Three weeks after implantation, investigators stimulated the MR in 3 patients, each for 1 minute once daily. After safety approval, the MR was implanted in the remaining 11 patients who were then randomly assigned to receive 1 minute of stimulation either once daily, 4 times daily, or sham treatment for 12 weeks.

Researchers assessed pharmacodynamic response to vagus nerve stimulation by blood cytokine production using an ex vivo bioassay. Clinical efficacy of the treatment was measured by Disease Activity Score in 28 Joints-C-reactive protein (DAS28-CRP) and Clinical Disease Activity Index (CDAI) responses by wrist magnetic resonance imaging (MRI).

Overall, patients tolerated both device implantation and stimulation, with no treatment-related serious adverse events reported, although 2 notable surgical adverse events (left vocal cord paralysis and Horner syndrome) were reported; both adverse events were resolved “without clinically significant sequelae.”

In both groups receiving active stimulation, investigators observed a pharmacodynamic response with a >30% decrease from baseline in bioassay levels of interleukin (IL)-1β, IL-6, and tumor necrosis factor-α. Minimal change was noted in the sham group. In the once-daily stimulation group, 4 of 6 patients had a European League Against Rheumatism good or moderate response, compared with 1 of 4 patients in the 4-times-daily group and none of the patients in the sham group. Both DAS28 and CDAI responses were achieved in 5 of the patients receiving active stimulation; DAS28 remission was achieved in 2 patients. MRI inflammation measures did not change by the end of the study.

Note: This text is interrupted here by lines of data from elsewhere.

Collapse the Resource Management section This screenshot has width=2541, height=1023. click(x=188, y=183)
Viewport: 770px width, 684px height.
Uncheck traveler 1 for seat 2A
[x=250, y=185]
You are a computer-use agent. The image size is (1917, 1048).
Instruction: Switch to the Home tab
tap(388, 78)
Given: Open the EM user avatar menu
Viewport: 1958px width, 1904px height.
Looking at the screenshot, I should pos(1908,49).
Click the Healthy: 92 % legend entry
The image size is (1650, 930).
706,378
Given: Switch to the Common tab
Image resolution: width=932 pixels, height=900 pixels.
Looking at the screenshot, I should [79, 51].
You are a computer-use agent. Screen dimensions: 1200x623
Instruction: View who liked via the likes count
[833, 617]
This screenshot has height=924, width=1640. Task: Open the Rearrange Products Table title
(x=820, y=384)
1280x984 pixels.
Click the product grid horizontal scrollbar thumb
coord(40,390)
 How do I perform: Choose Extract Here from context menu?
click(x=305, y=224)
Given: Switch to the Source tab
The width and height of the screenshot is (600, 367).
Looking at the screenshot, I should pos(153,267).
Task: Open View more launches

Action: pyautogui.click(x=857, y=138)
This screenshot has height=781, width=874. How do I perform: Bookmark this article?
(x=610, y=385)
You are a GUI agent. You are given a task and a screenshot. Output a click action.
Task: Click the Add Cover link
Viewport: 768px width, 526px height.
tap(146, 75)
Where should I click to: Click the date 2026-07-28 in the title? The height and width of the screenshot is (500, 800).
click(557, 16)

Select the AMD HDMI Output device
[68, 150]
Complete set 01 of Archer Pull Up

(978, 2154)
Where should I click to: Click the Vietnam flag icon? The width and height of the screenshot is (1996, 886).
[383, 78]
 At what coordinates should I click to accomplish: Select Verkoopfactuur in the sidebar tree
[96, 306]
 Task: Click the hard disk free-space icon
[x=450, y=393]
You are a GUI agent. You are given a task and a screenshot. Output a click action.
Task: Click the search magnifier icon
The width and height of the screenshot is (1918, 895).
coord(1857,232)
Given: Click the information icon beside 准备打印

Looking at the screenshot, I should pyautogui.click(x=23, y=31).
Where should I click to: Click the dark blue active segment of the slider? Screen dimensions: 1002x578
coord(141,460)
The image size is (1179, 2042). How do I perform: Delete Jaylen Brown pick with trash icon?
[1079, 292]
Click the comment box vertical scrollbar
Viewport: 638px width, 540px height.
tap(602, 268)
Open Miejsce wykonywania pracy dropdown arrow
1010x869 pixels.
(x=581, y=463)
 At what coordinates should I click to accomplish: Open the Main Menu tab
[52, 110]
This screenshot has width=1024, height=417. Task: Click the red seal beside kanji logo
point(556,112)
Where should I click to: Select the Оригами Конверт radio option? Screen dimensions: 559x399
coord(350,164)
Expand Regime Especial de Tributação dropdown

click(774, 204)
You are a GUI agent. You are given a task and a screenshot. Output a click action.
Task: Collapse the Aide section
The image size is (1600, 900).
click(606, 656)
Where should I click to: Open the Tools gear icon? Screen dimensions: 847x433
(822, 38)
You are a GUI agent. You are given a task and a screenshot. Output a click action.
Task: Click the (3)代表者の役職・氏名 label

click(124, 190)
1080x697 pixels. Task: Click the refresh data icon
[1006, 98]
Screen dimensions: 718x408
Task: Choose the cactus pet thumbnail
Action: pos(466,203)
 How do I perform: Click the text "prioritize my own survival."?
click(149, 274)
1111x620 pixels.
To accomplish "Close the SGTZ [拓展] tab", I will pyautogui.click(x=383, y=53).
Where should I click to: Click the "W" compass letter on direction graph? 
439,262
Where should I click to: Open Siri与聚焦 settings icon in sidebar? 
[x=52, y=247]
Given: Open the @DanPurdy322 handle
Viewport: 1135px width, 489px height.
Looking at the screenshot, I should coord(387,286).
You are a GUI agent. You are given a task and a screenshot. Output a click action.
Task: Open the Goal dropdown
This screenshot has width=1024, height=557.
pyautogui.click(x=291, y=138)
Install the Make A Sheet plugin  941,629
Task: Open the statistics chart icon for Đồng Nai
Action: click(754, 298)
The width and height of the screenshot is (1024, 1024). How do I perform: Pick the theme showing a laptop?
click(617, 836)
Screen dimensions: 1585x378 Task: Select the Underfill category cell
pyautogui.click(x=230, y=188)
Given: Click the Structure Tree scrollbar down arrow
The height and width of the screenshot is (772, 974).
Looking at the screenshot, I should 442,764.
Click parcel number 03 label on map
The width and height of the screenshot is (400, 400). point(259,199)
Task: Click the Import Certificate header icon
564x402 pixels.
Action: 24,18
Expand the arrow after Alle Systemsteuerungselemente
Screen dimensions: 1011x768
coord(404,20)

“The novel MR device and stimulation was well-tolerated independent of the 2 surgery-related events,” the researchers concluded. “MR-associated [vagus nerve stimulation] reduced signs and symptoms of RA in a meaningful number of highly drug-refractory patients. These initial pilot data support the use of MR for [once-daily vagus nerve stimulation] in a larger blinded sham-controlled study in patients who have failed biologics or targeted oral therapies as a novel approach for treatment of RA.”

Disclosure: Several study authors declared affiliations with the pharmaceutical industry. Please see the original reference for a full list of authors’ disclosures.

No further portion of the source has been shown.